START EXERCISE MATERIAL

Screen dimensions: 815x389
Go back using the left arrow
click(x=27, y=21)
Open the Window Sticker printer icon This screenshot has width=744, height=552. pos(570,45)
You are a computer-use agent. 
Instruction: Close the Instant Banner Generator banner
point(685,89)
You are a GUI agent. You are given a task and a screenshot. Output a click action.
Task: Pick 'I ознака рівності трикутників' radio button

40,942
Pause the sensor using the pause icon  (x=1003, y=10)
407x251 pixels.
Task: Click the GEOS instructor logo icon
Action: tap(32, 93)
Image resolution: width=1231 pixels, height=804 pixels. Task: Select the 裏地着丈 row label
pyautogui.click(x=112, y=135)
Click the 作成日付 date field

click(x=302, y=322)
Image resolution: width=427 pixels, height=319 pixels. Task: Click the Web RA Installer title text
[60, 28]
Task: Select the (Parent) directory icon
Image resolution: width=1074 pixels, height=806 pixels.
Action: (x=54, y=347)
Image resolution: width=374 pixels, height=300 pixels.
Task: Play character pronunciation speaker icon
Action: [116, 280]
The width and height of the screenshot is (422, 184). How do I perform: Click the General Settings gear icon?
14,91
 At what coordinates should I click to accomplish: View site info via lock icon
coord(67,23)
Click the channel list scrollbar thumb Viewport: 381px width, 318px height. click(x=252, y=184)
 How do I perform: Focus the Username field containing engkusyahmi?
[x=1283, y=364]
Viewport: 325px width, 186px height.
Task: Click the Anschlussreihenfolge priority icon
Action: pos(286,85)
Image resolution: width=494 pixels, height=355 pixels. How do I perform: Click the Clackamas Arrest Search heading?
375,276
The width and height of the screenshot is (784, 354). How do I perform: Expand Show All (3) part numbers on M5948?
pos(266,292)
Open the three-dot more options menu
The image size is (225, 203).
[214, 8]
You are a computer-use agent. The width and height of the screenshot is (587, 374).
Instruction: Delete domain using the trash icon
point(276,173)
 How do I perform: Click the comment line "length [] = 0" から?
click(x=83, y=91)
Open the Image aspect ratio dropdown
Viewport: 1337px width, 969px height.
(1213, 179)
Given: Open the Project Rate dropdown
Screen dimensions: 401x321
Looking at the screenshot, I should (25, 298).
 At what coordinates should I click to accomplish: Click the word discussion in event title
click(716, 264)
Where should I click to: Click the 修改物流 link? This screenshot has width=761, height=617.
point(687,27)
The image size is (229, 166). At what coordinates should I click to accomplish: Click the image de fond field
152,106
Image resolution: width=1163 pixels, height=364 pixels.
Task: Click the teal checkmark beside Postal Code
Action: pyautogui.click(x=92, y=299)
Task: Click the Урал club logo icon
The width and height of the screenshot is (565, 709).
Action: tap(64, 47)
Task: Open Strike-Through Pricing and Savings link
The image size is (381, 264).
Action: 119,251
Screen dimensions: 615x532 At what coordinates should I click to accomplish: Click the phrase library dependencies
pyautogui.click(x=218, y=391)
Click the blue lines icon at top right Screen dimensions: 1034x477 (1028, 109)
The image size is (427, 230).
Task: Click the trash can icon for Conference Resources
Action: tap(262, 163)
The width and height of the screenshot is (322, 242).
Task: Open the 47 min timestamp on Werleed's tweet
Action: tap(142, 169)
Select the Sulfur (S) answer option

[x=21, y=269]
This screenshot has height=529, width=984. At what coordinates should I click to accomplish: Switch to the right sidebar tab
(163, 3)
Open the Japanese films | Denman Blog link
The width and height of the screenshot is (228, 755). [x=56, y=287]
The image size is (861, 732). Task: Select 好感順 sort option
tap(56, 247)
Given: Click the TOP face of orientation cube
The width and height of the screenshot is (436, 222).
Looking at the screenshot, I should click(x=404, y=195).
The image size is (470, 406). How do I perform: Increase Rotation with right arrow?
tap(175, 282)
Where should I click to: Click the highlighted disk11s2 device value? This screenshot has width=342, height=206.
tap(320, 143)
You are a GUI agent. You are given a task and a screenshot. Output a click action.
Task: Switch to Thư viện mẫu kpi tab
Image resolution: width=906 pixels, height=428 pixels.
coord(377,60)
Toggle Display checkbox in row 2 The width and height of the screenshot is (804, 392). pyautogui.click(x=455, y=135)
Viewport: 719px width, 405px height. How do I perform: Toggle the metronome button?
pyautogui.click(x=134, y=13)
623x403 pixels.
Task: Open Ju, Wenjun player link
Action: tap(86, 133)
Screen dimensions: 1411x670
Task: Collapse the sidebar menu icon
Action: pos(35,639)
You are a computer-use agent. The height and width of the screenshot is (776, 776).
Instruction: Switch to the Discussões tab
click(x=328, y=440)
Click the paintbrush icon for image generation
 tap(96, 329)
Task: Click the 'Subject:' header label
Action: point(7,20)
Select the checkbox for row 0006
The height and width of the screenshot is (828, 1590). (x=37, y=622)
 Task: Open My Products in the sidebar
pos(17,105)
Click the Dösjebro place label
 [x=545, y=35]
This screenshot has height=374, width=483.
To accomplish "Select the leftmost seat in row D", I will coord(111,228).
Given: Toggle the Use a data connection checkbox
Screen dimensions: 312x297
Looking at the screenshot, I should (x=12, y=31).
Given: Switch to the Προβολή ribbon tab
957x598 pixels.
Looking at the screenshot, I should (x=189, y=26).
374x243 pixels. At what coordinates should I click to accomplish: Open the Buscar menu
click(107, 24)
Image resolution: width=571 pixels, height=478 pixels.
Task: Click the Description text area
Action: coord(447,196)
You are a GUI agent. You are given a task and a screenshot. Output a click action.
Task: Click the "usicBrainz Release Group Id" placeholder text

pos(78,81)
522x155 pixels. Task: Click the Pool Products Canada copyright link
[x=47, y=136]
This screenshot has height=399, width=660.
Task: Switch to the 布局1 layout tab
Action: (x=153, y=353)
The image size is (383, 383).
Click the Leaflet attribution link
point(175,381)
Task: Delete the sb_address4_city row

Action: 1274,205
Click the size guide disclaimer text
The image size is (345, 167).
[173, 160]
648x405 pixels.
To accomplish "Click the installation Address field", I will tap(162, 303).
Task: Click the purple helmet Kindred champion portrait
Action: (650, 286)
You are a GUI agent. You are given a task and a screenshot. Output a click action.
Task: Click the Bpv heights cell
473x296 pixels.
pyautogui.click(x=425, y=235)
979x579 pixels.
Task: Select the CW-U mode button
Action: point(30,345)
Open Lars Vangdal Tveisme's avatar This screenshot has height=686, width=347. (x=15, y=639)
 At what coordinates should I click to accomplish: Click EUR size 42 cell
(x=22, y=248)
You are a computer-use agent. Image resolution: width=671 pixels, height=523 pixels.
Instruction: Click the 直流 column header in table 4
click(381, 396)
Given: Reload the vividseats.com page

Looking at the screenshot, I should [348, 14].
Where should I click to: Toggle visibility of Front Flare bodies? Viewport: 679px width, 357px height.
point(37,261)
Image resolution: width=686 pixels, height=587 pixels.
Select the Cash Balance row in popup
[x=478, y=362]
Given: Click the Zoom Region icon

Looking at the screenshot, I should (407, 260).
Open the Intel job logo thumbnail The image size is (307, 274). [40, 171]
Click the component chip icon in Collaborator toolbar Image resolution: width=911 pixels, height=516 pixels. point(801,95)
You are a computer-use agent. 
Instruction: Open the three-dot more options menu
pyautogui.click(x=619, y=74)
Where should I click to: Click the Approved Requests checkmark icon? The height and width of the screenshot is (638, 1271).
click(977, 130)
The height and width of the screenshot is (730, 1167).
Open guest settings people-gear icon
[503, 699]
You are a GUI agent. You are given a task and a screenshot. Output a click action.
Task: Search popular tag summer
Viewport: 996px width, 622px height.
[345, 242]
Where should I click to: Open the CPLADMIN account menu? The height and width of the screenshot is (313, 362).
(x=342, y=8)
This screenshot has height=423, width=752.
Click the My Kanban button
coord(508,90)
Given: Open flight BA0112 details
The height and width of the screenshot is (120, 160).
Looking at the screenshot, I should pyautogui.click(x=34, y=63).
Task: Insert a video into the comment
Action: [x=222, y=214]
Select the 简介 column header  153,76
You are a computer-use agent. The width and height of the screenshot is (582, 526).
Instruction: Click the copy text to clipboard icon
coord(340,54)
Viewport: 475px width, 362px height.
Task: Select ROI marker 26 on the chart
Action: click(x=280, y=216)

END EXERCISE MATERIAL

» **EXERCISE DETAILS**
Would you filter the entries above and keep each line that has the word "computer"?

» **SOLUTION TO THE EXERCISE**
You are a computer-use agent. 
You are a computer-use agent. The width and height of the screenshot is (587, 374).
You are a computer-use agent. The height and width of the screenshot is (776, 776).
You are a computer-use agent. Image resolution: width=671 pixels, height=523 pixels.
You are a computer-use agent. 
You are a computer-use agent. The width and height of the screenshot is (582, 526).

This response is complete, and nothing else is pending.